Queste dichiarazioni non fanno altro che scatenare l’asta intorno al giocatore, con il Napoli nella posizione di forza, almeno per il momento: De Laurentiis non ha alcuna intenzione di fare sconti, pretende il pagamento della clausola rescissoria che ammonta a 94 milioni e 736mila euro. Il fratello/manager del Pipita continua però a lanciare frecciate al Napoli: « De Laurentiis ha il diritto di pretendere questi soldi e noi abbiamo il diritto di non rinnovare – prosegue – .Nel 2013 Gonzalo lasciò il Real Madrid per un nuovo progetto. Arrivò al Napoli con grande entusiasmo, c’era Rafa Benitez, si parlava di miglioramento delle strutture e di lotta alla Juve. A mio parere, il progetto non è all’altezza di Higuain. Napoli gli ha dato molto e viceversa, ma i giovani non vanno bene per competere con i bianconeri. Vorrei ricordare anche due episodi: dopo la gara con la Lazio (in cui Higuain sbagliò il rigore decisivo per la qualificazione in Champions, ndr) subimmo un episodio di violenza in auto, ma nessuno della società ci chiamò. A metà della scorsa stagione, inoltre, il presidente ha dato del ‘grasso’ a Gonzalo pubblicamente». Nonostante queste parole non proprio di stima, Nicolas Higuain conferma che se non ci saranno maxi-offerte, il Pipita non rinnoverà ma rispetterà fino in fondo il contratto che lo lega alla società partenopea, perché è un professionista. Afferma poi che né lui, né il suo assistito stanno trattando la cessione, non avendo avuto contatti con nessun club.

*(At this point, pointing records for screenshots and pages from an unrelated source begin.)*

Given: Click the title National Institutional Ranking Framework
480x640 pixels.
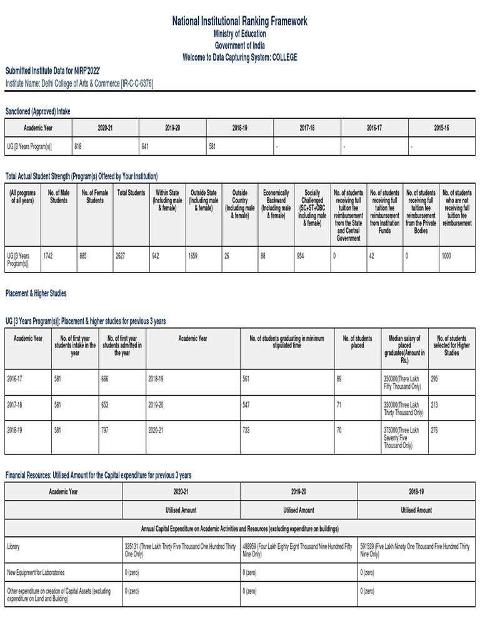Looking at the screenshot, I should tap(240, 22).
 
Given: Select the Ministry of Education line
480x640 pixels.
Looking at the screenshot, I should tap(240, 34).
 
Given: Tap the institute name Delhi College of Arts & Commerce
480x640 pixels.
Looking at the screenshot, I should tap(79, 83).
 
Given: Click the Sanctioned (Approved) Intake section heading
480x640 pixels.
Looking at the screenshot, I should tap(38, 111).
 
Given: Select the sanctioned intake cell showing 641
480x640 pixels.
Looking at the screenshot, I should tap(148, 146).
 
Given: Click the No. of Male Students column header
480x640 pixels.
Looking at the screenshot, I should tap(59, 196).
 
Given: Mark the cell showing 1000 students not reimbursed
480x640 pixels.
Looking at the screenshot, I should tap(446, 256).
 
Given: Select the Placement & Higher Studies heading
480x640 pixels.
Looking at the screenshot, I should tap(36, 293).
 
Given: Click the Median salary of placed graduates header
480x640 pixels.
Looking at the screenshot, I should tap(404, 349).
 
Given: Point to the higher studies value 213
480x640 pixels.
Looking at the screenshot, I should tap(434, 405).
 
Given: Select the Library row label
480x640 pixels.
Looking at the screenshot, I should tap(13, 546).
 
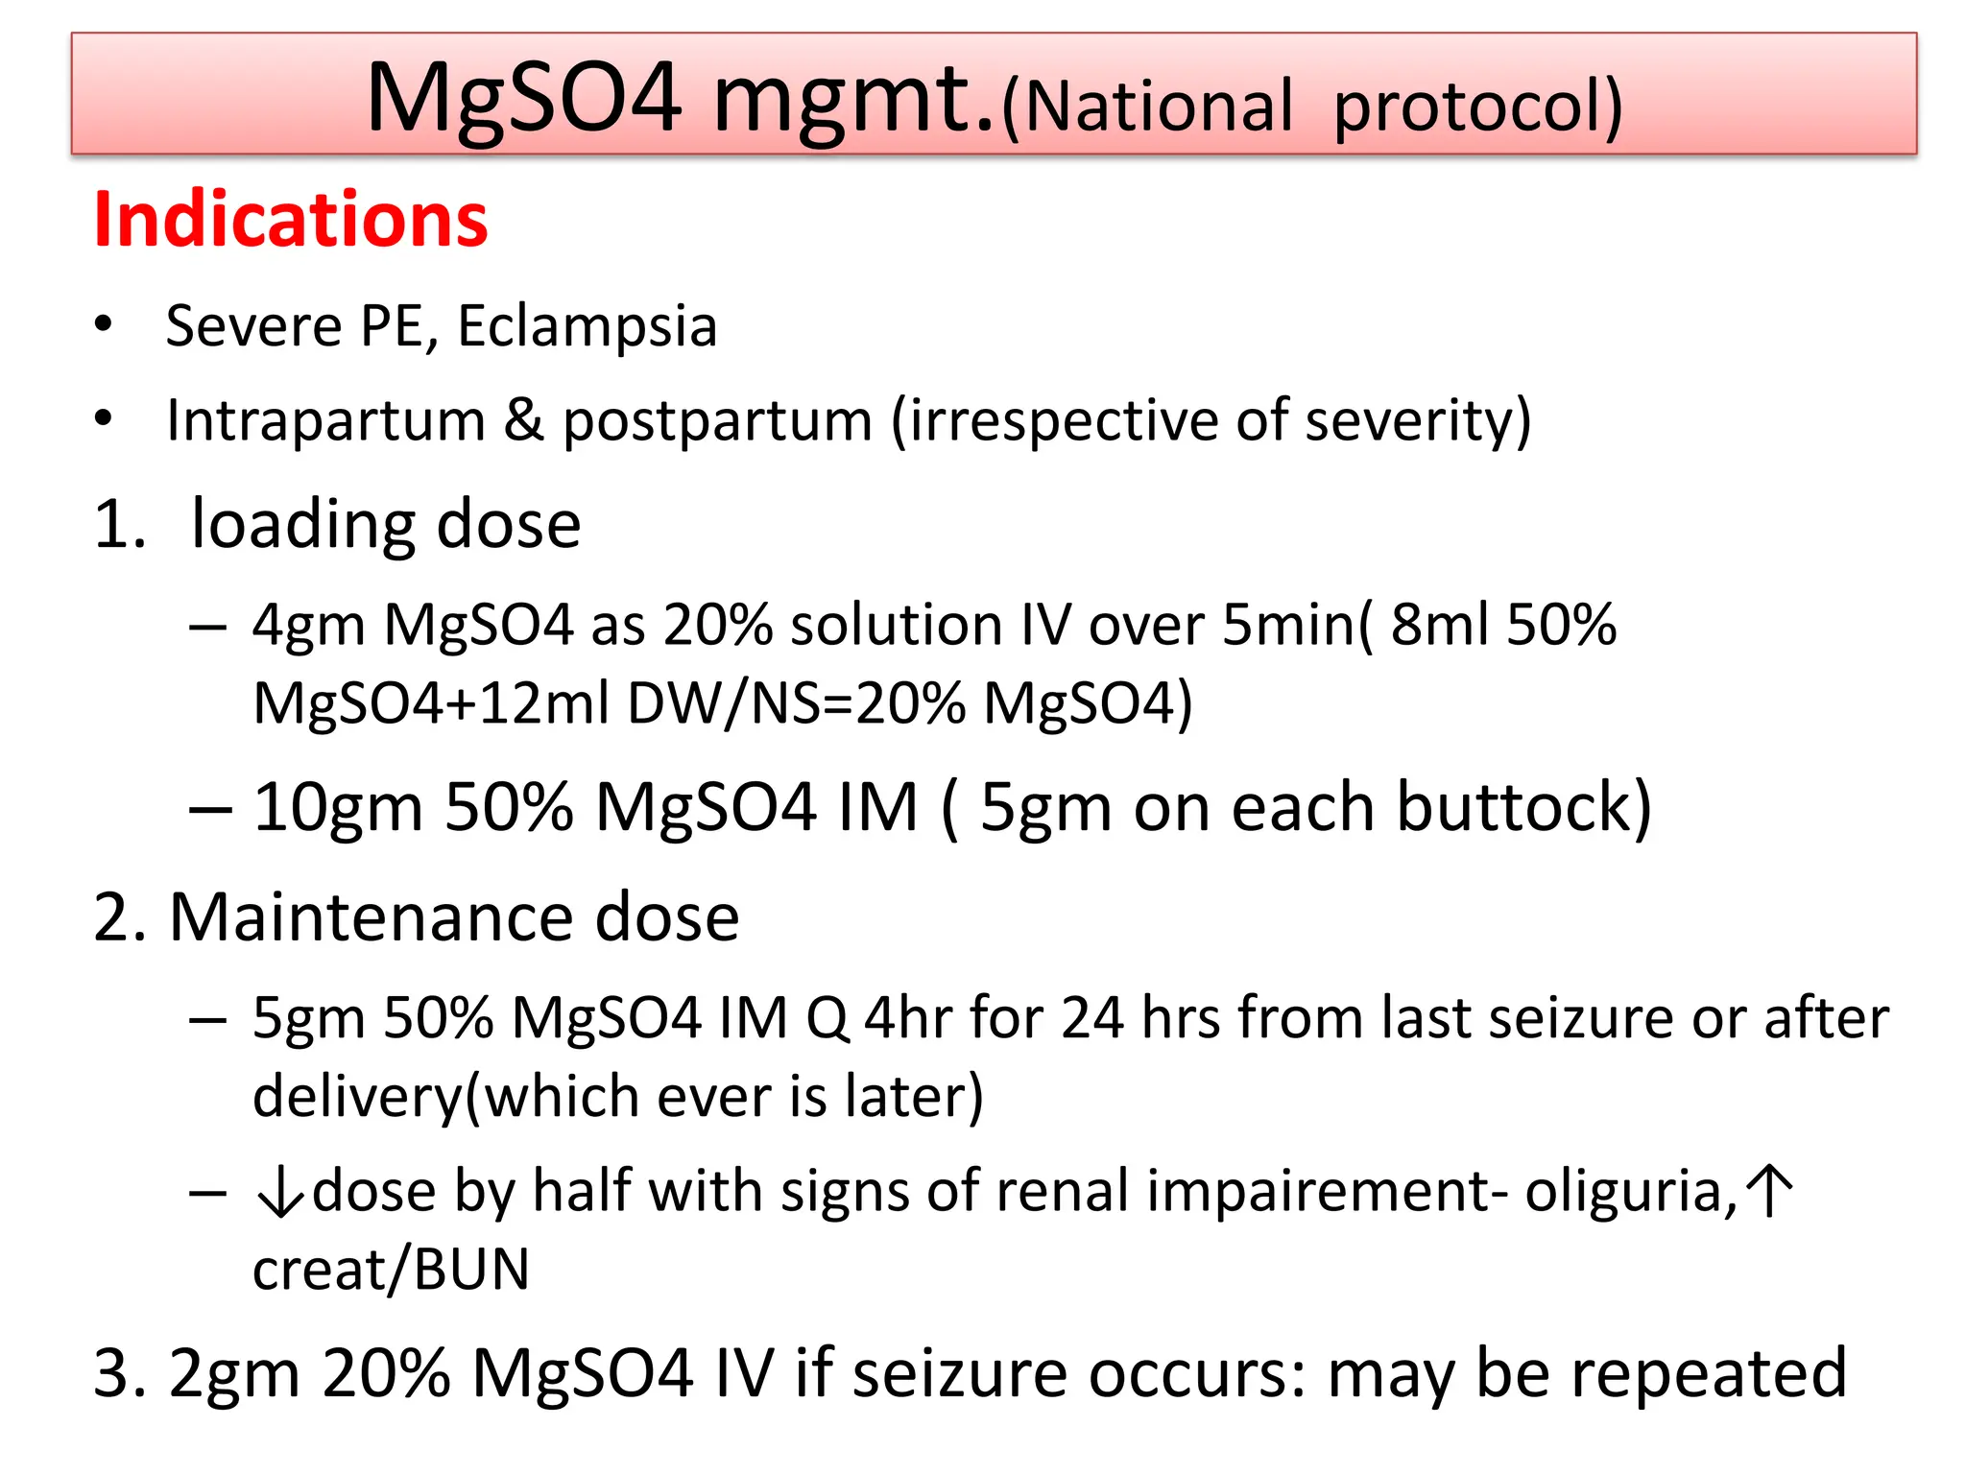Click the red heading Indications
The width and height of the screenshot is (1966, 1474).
(x=291, y=221)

Nel frattempo, il Napoli pare non dare molto peso a queste esternazioni e ha regolarmente convocato Gonzalo Higuain per il ritiro di Dimaro. Sul fronte mercato, il sogno continua a essere il centrocampista belga Witsel, per cui c’è stato un incontro con il suo entourage, ma le parti sono ancora lontane per sul fronte dell’ingaggio: il belga vorrebbe 4 milioni a stagione, il Napoli ne offre tre. Si continuerà a trattare, monitorando anche Herrera. Se il Porto riuscisse ad abbassare la richiesta di 25 milioni per il cartellino, si potrebbe chiudere l’affare.